### Brief
Retype the line in which "You are a GUI" appears, then every line after it until the records end. Leave out the pictures.

### Dataset entries
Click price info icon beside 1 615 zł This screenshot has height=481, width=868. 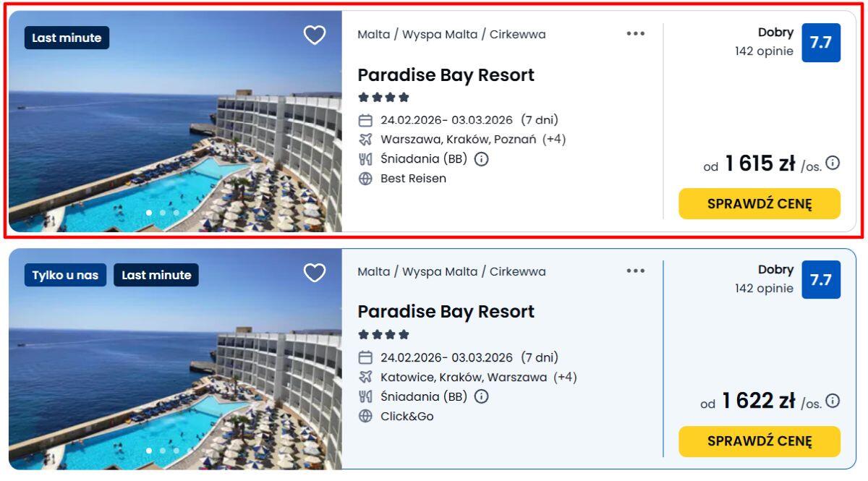point(833,163)
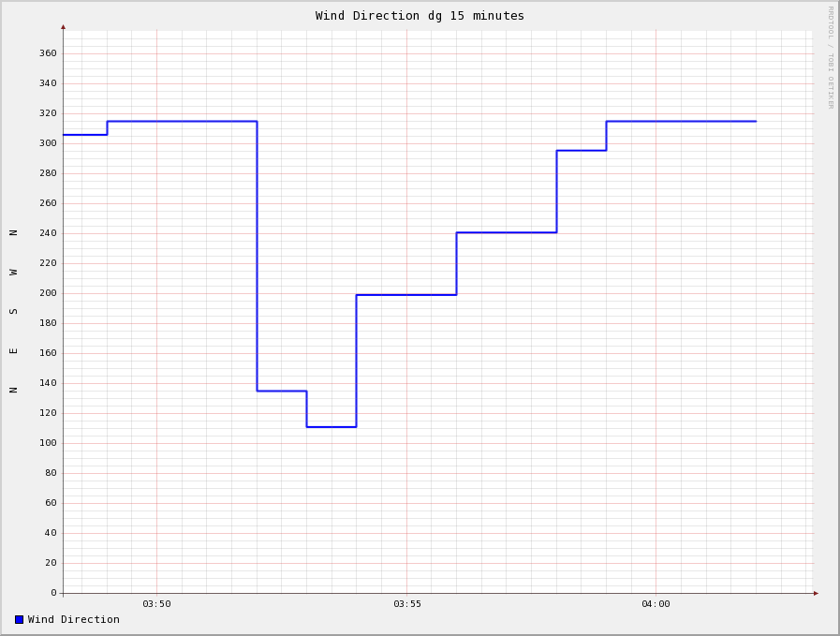Click the 'W' letter on the vertical axis label
The image size is (840, 636).
(13, 272)
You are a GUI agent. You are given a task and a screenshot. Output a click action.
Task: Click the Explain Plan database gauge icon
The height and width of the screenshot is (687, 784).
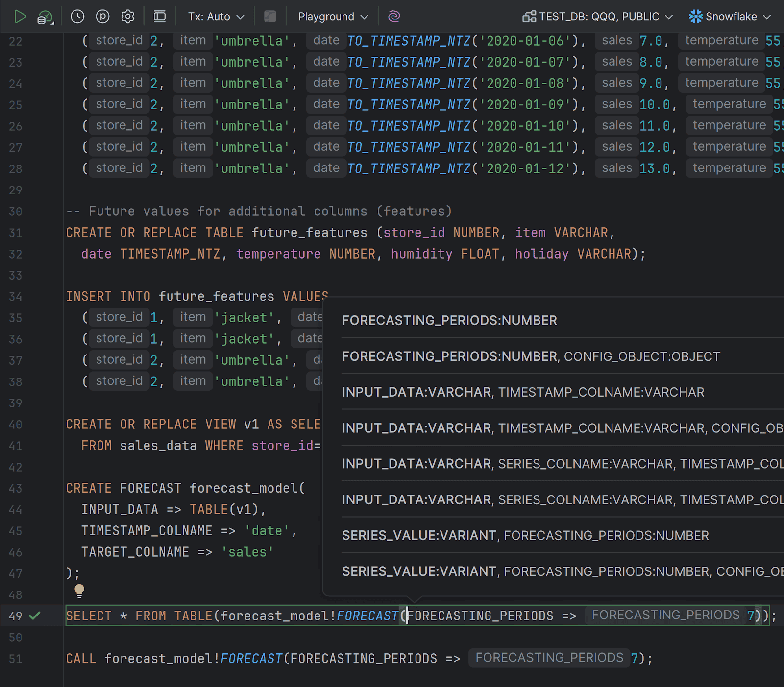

### Finished exercise
You are a GUI agent. You are given a task and a screenshot. Output a click action.
Task: Click the Explain Plan database gauge icon
The height and width of the screenshot is (687, 784).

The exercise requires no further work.